In my view, AT should be looking at how they could shave 10-20% off journey times. That would put the travel times much closer to the modelling by train maker CAF during the tender process that I have a copy of. A big part of achieving that would be through a significant reduction in dwell times but other improvements will be needed too.
You may recall that speeding up trains was one of the items included in Mayor Phil Goff’s letter of expectation to AT shortly after taking office as a key focus.

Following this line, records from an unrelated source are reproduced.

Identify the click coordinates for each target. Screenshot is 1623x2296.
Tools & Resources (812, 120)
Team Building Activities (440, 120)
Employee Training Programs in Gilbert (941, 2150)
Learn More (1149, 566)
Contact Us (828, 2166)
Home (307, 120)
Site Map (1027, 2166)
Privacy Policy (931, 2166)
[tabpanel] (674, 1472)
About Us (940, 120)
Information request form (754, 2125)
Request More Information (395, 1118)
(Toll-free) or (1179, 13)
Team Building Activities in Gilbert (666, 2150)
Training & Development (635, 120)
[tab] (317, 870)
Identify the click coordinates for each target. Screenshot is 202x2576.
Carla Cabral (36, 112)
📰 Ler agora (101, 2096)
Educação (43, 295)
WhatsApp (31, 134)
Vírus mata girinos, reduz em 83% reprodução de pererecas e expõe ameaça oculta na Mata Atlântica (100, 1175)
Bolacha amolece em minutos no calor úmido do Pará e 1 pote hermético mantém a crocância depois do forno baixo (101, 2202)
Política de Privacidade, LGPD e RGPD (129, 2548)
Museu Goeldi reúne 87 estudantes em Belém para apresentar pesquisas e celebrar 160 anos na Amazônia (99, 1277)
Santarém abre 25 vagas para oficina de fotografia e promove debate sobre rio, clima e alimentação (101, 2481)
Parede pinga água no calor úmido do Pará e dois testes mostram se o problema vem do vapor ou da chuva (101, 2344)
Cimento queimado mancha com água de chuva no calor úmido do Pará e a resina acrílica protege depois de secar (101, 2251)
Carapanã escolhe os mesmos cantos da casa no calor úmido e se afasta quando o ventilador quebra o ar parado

ensuring full value is obtained from council’s very large investment in rail electrification by reducing journey times, particularly through shorter dwell times at stations and more efficient rail operations
It’s also worth noting that in their latest board report, AT are promising improvements in the next timetable due to be implemented in August. They say journey times along the Southern, Eastern and Western lines will improve, including further reduced dwell times. They also say they’re considering another new timetable in early 2019 with even more improvements.
People catching PT not only have to put up with not only slow trains but also take a much longer route, as can easily bee seen in the images above. A train user from my station has to cover over 49km while a car only 33km. Reducing how far people have to travel though an improved network that isn’t just about the city centre could go a long way forward in making PT more useful. Notably the (former) Auckland Transport Alignment Project calls for a crosstown mass transit option
One such option for providing that could be Harriets idea of a crosstown light rail line.
Of course, it’s not just about me getting to Manukau on Saturday. Every day thousands of people descend on Manukau from all over Auckland, including many from West Auckland. For example, Stats NZ Commuter View, which looks at journey to work data from the 2013 census shows that while most workers in the Manukau area come from nearby, a lot are coming from other parts of Auckland.
Ultimately, if we want PT to be used by a lot more people, which we do, then we have to make it more competitive with driving. That doesn’t mean it needs to be exactly as fast as driving off-peak, but it shouldn’t be three times slower either.